Yesterday, Amelia wrapped her fingers around the arch of my right foot and began to gently massage the tiny bones beneath its surface. She tugged and stretched the atrophied ligaments and tendons too. I could feel the bones cracking and every once in awhile we heard a popping sound. They surprised us both, but I told her not to worry, she was not causing me any pain. More and more tension was eased as she worked her way down to my heel. I closed my eyes and laced my fingers behind my head. Shifting in her seat, Amelia began to move my foot outward and down. She told me I had to reeducate the signals of my brain.
The signals in my brain have become numb, and I feel like a drone. I’ve numbed my brain and body with food, mundane television and an addiction to Facebook. I’d hoped to write a book while I was off on medical. It didn’t happen. Instead, I wallowed in ice cream and fast food delivery. I’ve gained weight while being sedentary. Food didn’t make feel any better. It didn’t fill my soul.
I think in abstract instead of full sentences. Thoughts and ideas start, then stop. They become dead ends and hide somewhere in the synapses of my brain. Romance. Love. Anger. Doubts. Pain in the ankle. Pain in the heart. Thoughts muddled. Scarred soul along with the ankle. Loneliness. Independence. Faith. Fear. Prayers.
I worried about being dependent on pain meds so I weaned myself from them as quickly as I could. Tylenol does the job when taken regularly. The bones have healed, and so have the incisions. The original trauma site continues to heal, from the inside out. I ingest supplements for hair, skin and nails in hopes that it will heal more quickly. I’m tired of being reminded of my stupidity, and the fact that my body and car were totaled. That my insurance was canceled. That I have no idea when and if I will be able to walk normally again. Whether or not I will be able to drive again. Or how the hell I’m going to buy a car or insurance anyway.

Exercise requirements:
1. Rewrite the paragraph of the ankle recovery text that begins "I worried about being dependent on pain meds" as a short bulleted list, keeping its main facts.
2. Answer these from the ankle recovery text:
(a) Who massaged the writer's right foot?
(b) What had the writer hoped to do while off on medical?
(c) What does the writer say does the job for pain when taken regularly?
3. Keep writing the ankle recovery text, picking up after its last sentence.
The data has nothing to do with any of this work.

Provided data:
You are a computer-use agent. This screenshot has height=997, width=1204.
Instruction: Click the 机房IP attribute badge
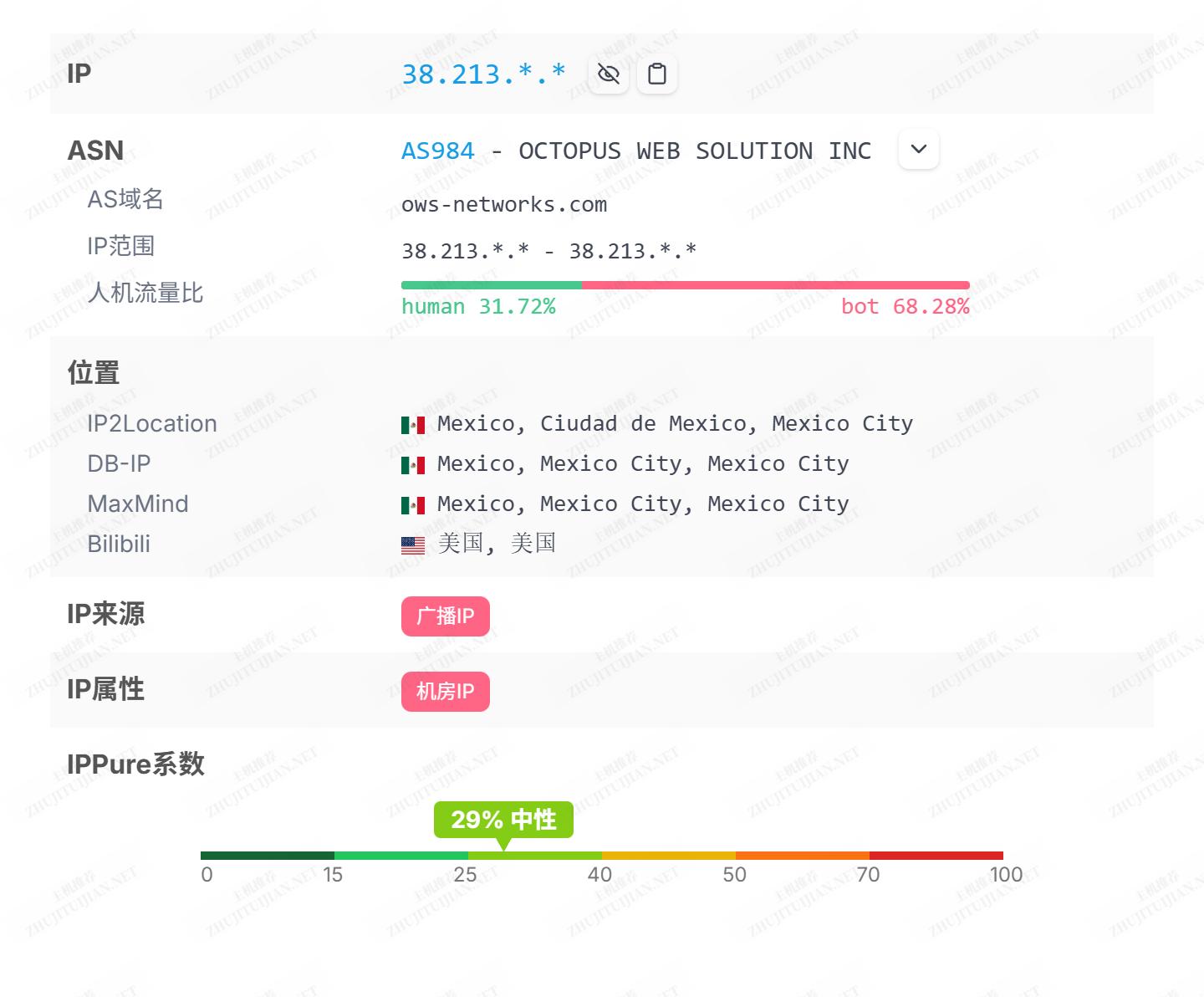tap(445, 692)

Answer set:
1.
- Stopped taking pain meds as fast as possible to avoid depending on them; Tylenol works when taken regularly.
- The bones and incisions have healed; the original trauma site is still healing from the inside out.
- Takes supplements for hair, skin and nails, hoping to heal faster.
- Tired of the reminders: body and car totaled, insurance canceled.
- Doesn't know when or whether walking normally or driving will be possible again, or how to pay for a car or insurance.

2.
(a) Amelia
(b) Write a book
(c) Tylenol

3.
I worry about my weight and the fact that none of my clothes fit. Will my newly knitted bones be able to hold up my fatness. Will I be loved or held again. Will I have a partner in crime and in life. Will I have to fight to find love, while I fight to regain my body again. Or will only creepy old dudes find me attractive. Will I be able to point my toes normally.
Will all of this damn work be for naught. Will the Talus bone die. Will the ankle be fused and my recovery start all over again? Where are my high heels?
It’s raining right now and all I want to do is run out into it. I want to run away. I want to smell worms and springtime. I want to be myself again. A free spirit, effervescent, sparkly and unafraid of tomorrow. I want to bear weight and walk into the deluge outside my window. To feel it drench my skin and wash my soul clean. I want to live unencumbered by weight, a walker, or a limp.
Life is to be lived. Not by sitting on my couch and staring out the door wall, but by participating in it. The rainstorm has left puddles that I’d love to splash in. Ah, to feel the rain and grit cover my calves would be heaven.
Heaven, I tell you!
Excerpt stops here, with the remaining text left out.